**REQUIRED WORK:** Within the records, find every line that includes the word "פודקאסט" and copy it.

(Stored data entries)
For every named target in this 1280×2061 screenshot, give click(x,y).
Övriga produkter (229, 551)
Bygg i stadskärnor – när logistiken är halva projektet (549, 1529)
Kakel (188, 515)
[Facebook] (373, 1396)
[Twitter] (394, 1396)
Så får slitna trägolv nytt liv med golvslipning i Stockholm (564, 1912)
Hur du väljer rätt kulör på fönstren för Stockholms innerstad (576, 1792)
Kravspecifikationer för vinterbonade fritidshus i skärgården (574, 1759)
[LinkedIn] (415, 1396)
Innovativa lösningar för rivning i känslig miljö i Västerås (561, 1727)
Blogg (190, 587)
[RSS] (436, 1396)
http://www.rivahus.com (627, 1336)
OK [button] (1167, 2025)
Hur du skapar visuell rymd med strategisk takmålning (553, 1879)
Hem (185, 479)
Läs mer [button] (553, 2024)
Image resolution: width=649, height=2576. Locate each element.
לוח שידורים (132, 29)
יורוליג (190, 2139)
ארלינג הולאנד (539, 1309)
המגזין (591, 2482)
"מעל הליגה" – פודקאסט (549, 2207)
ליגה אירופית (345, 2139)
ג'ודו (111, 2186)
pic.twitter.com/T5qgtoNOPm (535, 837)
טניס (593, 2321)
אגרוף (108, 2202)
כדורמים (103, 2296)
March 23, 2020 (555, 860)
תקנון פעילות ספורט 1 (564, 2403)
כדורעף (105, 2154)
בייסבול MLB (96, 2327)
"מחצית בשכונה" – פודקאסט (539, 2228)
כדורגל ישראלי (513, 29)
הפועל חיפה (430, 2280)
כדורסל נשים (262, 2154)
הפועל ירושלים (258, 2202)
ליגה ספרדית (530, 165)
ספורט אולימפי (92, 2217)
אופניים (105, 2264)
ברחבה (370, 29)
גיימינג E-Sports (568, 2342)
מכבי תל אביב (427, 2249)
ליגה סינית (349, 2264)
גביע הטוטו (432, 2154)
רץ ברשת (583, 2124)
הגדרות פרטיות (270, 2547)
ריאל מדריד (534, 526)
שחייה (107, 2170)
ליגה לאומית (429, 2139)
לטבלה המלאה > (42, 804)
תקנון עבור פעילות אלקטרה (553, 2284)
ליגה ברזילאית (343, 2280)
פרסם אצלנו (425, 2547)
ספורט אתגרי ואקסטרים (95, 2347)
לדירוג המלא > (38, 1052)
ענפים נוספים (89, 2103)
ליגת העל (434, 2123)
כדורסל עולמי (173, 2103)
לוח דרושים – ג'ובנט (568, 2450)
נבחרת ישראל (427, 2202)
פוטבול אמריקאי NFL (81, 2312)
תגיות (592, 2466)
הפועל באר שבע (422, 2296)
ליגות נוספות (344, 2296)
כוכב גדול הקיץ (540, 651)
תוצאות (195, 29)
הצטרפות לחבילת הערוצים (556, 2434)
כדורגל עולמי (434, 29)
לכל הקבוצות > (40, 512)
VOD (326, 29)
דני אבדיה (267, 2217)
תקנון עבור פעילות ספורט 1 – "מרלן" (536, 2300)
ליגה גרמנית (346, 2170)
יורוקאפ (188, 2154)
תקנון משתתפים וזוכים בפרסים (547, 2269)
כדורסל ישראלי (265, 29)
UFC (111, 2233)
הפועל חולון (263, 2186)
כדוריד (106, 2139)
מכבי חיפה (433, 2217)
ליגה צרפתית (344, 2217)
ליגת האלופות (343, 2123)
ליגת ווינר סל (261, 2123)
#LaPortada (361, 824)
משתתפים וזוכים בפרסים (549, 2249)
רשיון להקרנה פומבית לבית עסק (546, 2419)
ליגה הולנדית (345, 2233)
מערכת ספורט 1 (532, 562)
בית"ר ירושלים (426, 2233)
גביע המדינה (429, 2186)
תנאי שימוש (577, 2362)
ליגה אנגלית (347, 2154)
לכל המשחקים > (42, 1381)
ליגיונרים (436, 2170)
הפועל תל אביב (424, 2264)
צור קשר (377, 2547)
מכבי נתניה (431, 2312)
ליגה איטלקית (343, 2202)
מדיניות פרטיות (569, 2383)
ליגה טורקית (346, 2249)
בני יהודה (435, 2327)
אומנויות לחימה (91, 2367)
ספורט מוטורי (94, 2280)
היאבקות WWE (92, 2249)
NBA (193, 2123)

**RESPONSE FOR THIS EXERCISE:**
"מעל הליגה" – פודקאסט (549, 2207)
"מחצית בשכונה" – פודקאסט (539, 2228)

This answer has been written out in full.